Plan to enlarge foreign stakes in US airlines
BRITISH AIRWAYS and other carriers would be allowed to own voting stakes of up to 49 per cent in US airlines under a plan proposed yesterday by the Clinton administration, freeing BA almost to double its holding in USAir, its transatlantic partner.
BA originally planned to buy a dollars 750m stake in USAir, but it had to reduce its investment to dollars 400m a year ago because of objections to the influence it would wield. BA's stake would rise to about 44 per cent from 24.6 per cent if it were to proceed with its original deal.
BA said yesterday it had long argued for a relaxation of the 25 per cent cap on voting shares.
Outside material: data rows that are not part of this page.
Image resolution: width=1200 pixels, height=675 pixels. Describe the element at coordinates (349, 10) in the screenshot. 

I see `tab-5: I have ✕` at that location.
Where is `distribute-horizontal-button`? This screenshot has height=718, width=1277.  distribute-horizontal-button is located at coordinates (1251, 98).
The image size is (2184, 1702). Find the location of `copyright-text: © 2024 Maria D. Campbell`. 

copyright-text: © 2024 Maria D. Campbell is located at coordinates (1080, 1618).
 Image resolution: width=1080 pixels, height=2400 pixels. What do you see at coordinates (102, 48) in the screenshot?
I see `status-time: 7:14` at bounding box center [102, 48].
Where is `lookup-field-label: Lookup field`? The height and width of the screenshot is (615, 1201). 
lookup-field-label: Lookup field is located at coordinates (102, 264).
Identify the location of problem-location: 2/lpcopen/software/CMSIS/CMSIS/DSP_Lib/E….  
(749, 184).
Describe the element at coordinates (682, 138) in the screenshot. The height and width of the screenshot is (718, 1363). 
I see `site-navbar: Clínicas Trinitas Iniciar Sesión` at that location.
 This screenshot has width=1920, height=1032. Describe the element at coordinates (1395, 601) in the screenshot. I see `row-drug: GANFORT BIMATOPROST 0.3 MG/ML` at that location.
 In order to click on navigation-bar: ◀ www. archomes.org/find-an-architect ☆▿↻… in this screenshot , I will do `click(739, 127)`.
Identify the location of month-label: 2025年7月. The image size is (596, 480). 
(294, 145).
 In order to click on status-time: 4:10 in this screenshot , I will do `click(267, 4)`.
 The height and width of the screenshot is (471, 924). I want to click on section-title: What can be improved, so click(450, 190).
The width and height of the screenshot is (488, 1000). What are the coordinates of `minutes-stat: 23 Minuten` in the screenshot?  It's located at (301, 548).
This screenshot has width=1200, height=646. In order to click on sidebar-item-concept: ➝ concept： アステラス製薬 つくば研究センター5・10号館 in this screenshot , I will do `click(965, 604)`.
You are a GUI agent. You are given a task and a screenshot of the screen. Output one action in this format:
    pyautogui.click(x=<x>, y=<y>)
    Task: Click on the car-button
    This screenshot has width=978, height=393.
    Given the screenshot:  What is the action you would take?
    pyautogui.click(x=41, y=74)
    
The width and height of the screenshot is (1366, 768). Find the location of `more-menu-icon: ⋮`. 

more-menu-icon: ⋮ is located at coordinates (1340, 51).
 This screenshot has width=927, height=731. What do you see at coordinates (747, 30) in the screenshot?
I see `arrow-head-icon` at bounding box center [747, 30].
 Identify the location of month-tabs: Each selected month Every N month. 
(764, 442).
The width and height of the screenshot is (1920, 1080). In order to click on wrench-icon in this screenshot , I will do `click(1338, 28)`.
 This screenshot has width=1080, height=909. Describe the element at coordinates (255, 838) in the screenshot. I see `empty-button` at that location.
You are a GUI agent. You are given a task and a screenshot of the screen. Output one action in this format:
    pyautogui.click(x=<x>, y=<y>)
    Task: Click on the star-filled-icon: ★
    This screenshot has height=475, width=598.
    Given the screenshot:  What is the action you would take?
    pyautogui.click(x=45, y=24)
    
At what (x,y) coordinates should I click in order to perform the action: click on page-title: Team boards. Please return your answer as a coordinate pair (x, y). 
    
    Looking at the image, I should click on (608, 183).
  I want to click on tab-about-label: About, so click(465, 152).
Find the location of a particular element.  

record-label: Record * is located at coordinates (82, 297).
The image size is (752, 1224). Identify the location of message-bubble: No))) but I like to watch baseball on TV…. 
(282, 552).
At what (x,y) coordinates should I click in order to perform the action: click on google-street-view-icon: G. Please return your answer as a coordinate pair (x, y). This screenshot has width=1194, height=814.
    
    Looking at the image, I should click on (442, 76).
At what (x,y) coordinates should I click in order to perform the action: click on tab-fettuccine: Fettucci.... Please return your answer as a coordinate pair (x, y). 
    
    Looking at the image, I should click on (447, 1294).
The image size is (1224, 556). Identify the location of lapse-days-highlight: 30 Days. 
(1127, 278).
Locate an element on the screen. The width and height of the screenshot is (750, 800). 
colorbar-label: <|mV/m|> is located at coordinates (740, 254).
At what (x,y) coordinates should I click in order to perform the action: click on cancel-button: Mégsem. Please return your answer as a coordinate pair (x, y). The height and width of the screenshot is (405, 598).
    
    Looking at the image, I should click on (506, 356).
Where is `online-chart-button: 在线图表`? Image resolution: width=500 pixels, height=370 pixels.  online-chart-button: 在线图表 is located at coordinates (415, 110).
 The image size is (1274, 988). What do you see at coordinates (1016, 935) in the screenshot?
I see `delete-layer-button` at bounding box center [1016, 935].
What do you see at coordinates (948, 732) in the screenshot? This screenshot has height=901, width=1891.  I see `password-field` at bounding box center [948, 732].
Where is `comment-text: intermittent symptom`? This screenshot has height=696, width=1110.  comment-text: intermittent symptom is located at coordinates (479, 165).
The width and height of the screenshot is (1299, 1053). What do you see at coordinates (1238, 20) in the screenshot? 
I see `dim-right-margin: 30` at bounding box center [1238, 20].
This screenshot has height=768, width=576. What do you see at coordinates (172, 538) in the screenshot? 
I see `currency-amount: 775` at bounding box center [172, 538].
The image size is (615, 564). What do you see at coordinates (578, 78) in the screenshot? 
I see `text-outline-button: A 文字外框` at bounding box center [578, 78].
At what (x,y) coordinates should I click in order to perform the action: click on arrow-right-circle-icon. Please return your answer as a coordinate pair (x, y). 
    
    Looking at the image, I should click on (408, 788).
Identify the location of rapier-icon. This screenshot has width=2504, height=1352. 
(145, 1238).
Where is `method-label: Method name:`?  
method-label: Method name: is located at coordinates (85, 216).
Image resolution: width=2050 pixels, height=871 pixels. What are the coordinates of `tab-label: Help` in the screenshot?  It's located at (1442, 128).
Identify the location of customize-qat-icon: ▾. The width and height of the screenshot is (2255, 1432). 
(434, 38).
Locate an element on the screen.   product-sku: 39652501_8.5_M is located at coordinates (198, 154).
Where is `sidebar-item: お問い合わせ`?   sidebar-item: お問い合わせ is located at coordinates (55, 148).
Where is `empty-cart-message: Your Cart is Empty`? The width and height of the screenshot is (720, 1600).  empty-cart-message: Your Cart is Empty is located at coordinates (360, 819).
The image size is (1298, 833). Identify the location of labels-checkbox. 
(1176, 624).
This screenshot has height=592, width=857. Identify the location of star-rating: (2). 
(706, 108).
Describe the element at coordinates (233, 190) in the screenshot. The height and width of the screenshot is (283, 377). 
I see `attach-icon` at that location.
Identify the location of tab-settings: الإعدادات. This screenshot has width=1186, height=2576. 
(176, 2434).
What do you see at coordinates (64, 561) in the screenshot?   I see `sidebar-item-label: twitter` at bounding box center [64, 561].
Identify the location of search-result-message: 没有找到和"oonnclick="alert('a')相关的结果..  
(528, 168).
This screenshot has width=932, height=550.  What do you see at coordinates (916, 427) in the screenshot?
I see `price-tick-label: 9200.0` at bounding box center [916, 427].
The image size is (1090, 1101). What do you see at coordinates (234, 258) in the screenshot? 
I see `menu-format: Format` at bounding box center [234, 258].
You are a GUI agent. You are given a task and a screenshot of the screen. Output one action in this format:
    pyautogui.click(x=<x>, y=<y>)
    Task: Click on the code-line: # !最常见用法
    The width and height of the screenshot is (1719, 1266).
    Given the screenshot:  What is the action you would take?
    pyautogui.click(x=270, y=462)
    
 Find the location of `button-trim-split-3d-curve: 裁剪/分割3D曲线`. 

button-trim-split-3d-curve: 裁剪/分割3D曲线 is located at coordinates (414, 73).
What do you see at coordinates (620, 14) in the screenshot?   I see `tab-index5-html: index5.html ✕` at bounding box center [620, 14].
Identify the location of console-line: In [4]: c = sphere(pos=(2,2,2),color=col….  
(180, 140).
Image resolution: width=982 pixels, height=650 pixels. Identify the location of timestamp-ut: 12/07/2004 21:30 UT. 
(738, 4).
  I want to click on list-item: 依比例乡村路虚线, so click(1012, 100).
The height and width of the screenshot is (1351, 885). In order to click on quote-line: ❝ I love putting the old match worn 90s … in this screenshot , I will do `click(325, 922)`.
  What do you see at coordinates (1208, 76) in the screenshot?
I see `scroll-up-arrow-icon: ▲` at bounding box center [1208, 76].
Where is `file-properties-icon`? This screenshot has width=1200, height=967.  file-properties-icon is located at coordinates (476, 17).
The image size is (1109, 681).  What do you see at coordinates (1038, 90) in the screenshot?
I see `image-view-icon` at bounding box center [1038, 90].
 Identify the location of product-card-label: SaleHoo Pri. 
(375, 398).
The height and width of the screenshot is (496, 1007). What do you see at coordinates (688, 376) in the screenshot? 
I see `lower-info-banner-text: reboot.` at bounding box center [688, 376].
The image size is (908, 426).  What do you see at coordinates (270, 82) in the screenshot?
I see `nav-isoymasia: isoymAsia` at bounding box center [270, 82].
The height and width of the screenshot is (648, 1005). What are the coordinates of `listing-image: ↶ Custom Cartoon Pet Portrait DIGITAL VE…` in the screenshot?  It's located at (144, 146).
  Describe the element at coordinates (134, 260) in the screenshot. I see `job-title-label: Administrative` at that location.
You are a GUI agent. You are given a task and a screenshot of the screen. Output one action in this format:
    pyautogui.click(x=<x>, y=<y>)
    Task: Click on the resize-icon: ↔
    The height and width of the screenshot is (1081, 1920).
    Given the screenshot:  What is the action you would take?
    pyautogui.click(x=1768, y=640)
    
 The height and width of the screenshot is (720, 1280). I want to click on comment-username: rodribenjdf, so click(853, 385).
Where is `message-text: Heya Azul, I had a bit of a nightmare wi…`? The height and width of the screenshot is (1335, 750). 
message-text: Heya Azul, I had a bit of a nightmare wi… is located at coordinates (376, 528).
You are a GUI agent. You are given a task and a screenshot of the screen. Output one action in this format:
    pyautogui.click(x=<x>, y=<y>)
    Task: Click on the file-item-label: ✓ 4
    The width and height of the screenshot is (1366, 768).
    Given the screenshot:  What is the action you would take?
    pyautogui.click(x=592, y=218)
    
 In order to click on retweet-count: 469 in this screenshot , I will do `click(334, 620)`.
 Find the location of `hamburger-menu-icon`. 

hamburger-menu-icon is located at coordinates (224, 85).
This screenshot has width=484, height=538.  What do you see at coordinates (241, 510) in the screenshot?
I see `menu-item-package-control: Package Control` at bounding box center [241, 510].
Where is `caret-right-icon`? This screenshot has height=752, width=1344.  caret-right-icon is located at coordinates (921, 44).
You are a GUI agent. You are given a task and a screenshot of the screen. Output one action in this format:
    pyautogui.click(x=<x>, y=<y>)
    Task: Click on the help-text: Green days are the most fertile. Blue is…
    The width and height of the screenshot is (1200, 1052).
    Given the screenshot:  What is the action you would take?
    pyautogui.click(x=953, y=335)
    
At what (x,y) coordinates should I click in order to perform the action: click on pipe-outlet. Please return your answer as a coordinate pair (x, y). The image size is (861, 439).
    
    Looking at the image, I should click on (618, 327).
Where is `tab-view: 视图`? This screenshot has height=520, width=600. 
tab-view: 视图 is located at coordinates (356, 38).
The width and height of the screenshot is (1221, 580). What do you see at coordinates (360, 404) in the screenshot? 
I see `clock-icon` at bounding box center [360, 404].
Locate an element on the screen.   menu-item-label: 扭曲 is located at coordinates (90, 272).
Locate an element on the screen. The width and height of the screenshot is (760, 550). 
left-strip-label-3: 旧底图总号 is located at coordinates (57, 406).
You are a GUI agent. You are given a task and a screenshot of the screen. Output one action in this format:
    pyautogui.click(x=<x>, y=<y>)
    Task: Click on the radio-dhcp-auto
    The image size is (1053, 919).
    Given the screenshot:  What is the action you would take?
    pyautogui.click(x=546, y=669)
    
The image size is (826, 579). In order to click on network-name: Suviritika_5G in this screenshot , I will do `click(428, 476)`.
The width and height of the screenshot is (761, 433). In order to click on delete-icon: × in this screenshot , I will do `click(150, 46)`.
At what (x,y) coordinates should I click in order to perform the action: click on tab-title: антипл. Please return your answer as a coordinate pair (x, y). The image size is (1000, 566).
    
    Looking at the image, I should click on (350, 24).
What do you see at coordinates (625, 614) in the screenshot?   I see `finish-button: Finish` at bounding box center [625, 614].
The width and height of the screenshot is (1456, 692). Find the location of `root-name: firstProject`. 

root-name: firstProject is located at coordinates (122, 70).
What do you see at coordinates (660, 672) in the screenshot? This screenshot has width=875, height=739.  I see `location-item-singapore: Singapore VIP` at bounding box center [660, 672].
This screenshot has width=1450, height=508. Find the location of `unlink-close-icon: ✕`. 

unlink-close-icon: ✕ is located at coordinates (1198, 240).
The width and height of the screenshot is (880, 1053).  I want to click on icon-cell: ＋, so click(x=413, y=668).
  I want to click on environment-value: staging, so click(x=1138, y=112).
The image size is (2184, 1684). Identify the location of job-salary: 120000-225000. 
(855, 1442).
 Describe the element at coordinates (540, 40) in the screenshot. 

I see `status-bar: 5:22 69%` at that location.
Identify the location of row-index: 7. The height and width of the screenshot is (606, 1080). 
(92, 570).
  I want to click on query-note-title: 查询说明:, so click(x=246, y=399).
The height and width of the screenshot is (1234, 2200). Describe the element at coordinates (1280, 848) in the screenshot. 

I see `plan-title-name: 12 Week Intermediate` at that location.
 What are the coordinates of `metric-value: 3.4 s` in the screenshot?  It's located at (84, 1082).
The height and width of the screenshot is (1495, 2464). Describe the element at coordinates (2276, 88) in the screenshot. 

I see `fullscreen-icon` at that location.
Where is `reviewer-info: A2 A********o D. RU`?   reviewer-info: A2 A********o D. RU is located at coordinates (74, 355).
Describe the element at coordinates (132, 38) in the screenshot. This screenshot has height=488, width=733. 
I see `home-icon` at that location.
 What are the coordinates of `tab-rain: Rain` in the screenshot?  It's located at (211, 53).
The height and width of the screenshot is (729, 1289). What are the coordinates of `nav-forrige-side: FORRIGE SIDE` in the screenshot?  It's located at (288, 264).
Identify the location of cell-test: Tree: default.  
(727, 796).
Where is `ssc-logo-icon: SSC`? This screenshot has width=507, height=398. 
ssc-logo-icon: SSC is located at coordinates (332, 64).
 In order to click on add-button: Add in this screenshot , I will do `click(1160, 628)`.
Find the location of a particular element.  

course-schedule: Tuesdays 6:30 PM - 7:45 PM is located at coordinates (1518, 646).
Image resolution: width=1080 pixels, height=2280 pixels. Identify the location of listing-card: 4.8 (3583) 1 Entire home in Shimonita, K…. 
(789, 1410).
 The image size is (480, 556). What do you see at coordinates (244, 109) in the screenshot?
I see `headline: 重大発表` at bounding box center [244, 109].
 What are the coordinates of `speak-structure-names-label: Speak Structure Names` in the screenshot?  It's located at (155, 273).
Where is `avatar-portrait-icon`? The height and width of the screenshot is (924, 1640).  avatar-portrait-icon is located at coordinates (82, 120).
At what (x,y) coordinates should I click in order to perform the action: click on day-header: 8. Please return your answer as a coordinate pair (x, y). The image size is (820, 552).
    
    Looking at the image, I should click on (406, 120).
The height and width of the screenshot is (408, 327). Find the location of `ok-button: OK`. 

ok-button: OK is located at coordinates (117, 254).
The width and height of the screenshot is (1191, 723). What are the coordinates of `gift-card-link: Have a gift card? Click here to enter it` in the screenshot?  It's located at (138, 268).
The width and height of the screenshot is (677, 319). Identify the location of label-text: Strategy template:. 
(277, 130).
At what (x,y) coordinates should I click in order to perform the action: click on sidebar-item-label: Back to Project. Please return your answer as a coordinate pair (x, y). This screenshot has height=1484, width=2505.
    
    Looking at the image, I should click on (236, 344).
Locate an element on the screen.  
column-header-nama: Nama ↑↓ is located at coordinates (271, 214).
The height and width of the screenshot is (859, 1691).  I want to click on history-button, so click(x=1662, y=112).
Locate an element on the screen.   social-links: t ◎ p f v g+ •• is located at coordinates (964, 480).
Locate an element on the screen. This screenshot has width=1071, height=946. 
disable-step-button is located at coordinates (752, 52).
However, increased foreign ownership, which the US Transportation Secretary Federico Pena proposes as part of a wider plan to revitalise the struggling US airline industry, must first pass the US Congress. Executives of the leading US carriers, who lobbied successfully against BA's original investment, say passage of the plan depends largely on negotiation of a new bilateral airline agreement with Britain.
Those talks, which were to have resumed on 19 January, have been postponed indefinitely by the Americans, who complain of British intransigence over opening up Heathrow.
Mr Pena's proposals would not change laws that insist American carriers be controlled by US citizens. But objections to BA's original investment in USAir centred on the number of directors it would name to the carrier's board, and US regulators or courts could still veto a higher stake on those grounds.
However, the US Transportation Department has been given considerable discretion in defining foreign control, recently approving Air Canada's stake in Continental Airlines after gaining safeguards for the independence of the carrier.